School Spotlight

Emma Mayhew, who will be a ninth-grader at Memorial High School, helps install a new Nature Passport box outside the Discovery Center and Herpetarium at the Vilas Zoo, along with Sam Brumm, education intern at the zoo, and Marco Tatili, behind, who also will be a ninth-grader at Memorial High School. The boxes hold a booklet to be used like a passport for children, parents and families to explore nature in south-central Wisconsin. 

Visitors to Nature Net sites this summer are finding a personal message when they lift the lids on wooden boxes to retrieve a “passport” to use on an educational nature scavenger hunt.
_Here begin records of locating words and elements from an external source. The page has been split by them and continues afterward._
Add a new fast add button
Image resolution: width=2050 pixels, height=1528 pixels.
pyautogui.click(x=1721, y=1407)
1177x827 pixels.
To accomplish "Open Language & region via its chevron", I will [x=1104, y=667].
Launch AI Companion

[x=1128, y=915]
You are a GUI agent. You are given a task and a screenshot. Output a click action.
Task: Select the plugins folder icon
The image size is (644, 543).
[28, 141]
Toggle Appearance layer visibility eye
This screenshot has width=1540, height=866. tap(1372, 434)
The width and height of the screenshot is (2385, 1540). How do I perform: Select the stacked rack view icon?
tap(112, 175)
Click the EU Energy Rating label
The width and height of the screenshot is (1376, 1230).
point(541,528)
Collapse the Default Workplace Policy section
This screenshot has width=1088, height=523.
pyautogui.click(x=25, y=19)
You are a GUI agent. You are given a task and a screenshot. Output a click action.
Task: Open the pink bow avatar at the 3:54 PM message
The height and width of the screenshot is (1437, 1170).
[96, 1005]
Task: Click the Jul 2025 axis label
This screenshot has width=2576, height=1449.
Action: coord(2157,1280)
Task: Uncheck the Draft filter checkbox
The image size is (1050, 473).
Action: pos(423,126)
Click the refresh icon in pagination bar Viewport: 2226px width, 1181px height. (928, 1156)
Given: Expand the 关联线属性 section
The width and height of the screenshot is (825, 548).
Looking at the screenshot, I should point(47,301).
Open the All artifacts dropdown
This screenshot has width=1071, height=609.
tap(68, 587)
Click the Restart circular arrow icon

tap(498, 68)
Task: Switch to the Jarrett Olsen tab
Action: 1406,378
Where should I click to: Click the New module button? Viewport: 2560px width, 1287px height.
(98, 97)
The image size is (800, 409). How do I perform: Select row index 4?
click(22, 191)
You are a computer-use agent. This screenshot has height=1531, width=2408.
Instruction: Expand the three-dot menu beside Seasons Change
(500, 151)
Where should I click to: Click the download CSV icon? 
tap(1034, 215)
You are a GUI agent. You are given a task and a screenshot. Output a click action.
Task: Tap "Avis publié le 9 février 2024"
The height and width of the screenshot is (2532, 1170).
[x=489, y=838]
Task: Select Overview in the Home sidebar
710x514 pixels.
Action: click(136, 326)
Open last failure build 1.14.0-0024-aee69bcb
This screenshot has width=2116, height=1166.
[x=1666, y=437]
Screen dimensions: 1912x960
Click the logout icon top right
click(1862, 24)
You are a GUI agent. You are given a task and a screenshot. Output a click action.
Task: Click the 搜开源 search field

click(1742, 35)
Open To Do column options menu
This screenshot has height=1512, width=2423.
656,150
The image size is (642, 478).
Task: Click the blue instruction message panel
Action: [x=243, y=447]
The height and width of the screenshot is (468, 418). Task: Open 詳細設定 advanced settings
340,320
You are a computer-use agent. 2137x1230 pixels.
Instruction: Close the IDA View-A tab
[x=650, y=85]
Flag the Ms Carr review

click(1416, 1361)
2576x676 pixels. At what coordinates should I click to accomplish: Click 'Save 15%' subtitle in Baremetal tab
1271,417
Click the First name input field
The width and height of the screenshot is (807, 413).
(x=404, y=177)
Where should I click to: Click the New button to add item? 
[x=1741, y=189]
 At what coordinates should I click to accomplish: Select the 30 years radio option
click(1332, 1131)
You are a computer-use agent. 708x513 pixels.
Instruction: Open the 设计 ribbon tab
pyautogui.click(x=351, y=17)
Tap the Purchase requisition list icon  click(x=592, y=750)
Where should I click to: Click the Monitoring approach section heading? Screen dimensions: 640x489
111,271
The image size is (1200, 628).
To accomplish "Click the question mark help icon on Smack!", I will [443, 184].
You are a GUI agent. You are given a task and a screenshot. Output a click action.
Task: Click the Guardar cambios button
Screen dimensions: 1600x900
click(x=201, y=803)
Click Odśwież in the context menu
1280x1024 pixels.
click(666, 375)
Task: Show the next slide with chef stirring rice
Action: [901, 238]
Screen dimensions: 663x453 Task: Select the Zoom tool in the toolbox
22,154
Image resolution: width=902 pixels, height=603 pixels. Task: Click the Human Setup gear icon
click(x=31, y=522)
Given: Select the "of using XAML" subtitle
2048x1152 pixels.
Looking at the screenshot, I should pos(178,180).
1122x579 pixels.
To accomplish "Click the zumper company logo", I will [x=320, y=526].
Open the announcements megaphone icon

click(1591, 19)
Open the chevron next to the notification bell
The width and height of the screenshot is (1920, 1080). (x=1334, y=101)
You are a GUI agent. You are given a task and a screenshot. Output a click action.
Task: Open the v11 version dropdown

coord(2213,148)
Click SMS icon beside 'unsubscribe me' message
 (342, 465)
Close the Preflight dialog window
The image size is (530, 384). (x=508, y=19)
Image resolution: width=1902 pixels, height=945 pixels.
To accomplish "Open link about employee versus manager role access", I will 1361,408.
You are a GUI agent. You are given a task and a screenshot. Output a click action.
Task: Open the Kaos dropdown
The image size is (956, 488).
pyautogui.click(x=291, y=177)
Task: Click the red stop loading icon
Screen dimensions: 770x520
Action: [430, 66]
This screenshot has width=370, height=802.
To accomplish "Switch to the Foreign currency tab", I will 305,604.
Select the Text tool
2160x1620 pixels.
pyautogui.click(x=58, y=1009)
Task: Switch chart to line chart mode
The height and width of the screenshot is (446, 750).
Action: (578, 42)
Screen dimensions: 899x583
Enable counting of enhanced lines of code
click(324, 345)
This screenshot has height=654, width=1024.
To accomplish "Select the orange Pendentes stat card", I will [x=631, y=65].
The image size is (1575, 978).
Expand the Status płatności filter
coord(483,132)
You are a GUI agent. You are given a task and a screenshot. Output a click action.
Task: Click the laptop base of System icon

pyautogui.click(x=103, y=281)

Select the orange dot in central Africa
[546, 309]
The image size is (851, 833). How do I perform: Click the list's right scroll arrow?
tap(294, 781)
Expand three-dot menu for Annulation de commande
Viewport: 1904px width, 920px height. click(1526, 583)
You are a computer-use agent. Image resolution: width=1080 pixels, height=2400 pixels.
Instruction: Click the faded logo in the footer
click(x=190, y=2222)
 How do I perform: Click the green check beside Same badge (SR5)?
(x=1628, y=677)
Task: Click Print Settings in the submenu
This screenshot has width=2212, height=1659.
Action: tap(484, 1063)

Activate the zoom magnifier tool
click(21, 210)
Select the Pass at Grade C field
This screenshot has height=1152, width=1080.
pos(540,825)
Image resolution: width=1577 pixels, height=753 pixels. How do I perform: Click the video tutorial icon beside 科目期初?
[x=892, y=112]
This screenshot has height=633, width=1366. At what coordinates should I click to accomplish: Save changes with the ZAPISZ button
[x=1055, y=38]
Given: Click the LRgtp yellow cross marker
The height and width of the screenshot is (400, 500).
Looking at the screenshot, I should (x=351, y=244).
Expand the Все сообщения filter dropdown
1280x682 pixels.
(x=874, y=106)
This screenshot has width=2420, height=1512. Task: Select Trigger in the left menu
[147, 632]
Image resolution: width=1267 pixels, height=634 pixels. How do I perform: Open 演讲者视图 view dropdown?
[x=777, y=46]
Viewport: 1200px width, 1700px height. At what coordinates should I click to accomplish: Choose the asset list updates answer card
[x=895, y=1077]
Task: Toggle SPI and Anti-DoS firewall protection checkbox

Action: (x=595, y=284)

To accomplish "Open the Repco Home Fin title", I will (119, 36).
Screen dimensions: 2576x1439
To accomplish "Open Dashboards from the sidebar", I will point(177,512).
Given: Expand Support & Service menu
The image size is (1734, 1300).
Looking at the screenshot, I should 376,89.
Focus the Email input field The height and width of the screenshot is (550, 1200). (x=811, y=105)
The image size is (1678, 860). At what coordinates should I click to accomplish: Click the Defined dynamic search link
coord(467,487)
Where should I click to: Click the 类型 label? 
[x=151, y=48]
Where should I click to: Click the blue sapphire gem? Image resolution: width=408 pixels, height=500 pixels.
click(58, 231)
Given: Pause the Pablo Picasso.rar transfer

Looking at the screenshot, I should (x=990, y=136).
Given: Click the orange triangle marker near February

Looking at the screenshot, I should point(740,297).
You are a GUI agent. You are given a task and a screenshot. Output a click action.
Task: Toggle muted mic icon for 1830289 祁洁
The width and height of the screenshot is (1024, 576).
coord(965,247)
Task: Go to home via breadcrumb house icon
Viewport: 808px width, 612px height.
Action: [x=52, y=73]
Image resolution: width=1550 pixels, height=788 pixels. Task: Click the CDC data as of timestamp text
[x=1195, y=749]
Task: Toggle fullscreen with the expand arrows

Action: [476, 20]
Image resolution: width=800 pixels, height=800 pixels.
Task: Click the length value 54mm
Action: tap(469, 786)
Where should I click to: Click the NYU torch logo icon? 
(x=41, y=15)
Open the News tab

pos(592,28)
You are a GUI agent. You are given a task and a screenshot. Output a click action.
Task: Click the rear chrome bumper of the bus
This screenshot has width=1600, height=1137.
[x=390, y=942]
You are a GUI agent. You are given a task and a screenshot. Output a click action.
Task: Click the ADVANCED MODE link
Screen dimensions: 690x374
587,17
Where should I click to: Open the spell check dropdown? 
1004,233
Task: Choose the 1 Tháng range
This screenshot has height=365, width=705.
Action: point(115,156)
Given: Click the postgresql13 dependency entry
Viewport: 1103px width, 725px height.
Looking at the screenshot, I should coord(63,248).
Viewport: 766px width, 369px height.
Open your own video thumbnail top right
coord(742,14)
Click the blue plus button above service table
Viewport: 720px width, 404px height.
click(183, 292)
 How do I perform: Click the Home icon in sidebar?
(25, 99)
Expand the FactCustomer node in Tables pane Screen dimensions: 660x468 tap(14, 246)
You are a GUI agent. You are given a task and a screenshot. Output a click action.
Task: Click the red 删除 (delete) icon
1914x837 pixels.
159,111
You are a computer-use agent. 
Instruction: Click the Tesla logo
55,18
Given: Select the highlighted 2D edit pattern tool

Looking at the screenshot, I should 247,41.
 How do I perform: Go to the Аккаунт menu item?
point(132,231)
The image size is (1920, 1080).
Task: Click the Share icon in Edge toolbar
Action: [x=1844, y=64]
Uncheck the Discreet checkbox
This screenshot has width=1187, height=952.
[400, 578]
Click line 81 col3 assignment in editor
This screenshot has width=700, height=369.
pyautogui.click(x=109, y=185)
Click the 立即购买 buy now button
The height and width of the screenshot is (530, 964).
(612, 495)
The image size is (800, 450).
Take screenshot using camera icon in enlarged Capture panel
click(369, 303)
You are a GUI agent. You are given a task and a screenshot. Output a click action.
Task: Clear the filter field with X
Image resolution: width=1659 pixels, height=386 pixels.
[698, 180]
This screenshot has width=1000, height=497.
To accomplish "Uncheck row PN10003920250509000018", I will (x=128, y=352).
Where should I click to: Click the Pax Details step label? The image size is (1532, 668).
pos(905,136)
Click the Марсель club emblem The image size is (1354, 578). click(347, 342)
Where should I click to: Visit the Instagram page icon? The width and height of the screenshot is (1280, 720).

The boxes hold Nature Passports, which are booklets used for a scavenger hunt and journaling activity for children and parents. The program is a way to explore Nature Net sites found at places like parks and nature centers and record observations.

Through a partnership between Nature Net, a nonprofit environmental learning network founded by the Aldo Leopold Nature Center, and Jefferson Middle School, new boxes were created to house the passports. They were made by the middle school students who walked next door to Memorial High School to take a woodworking class taught by Miles Tokheim, a technology and engineering teacher.

The boxes were built over the spring semester and are being gradually installed at some Nature Net sites where the boxes were showing their age.

The inside of the lid notes the partnership and the date the box was completed and by what student.

School Spotlight

A Nature Passport box is inscribed with the date the box was completed and the names of the Jefferson Middle School students who made it.

“It was the very first time I used more than probably just a drill at my house so it was fun to do,” said Marco Tatili, who will be a ninth-grader at Memorial High School.

“It was nice to see all of our hard work … and the finished product at the end,” he said. “It is nice that the people can see our work and they can actually use it, too.”

Kimball Banwell, who was a Nature Net intern in the fall of 2017, said when she was given the task of coming up with about a dozen new boxes, she decided to reach out to students who might use them.

Through that process she found Tokheim, who was willing to take on the project, and Nature Net provided funding for the materials.

“It just unfolded into this awesome thing,” she said.

Current Nature Net intern Hadley Edie, who started in January, was then responsible for following through with the project.

She said the partnership was mutually beneficial because the students learned new skills while Nature Net is benefiting from having new boxes.

“This is obviously the target audience we want to engage with the passports,” Edie said.

The theme for this year’s Passport is “#NatureHappens … all year long!” with a focus on adaptations and changes that happen throughout the seasons.

The boxes are being installed at the Aldo Leopold Nature Center, the UW Arboretum, Cave of the Mounds, Vilas Zoo, Sandburg Woods park and the MacKenzie Center in Poynette, which are the sites that needed new boxes.

“It was a big project for us to do,” said Emma Mayhew, who will be a ninth-grader at Memorial. “We hadn’t really done much in (woodworking) before.”

School Spotlight

Marco Tatili, left, and Emma Mayhew, incoming ninth-graders at Memorial High School, dispaly a new Nature Passport box. They and other Jefferson Middle School students created the boxes for Nature Net, a nonprofit environmental learning network founded by the Aldo Leopold Nature Center.

She said the project taught the students a lot. The hardest part was making sure all of the measurements were correct, she said.

“It was exciting,” Emma said about the idea of having her box installed at Sandburg Woods.

Maddie Ballweg, who will be a ninth-grader at Memorial, said the most challenging part of the process for her was when one of the boards for the box she was making with Marco accidentally got knocked off a table and broke.

So that part of the box had to be made over, which took a couple of extra days.

“I thought it was really cool because I was getting to make something other people would be able to see and would be there for 15 to 20 years,” said Maddie, whose box was installed outside of the Discovery Center and Herpetarium at the Vilas Zoo.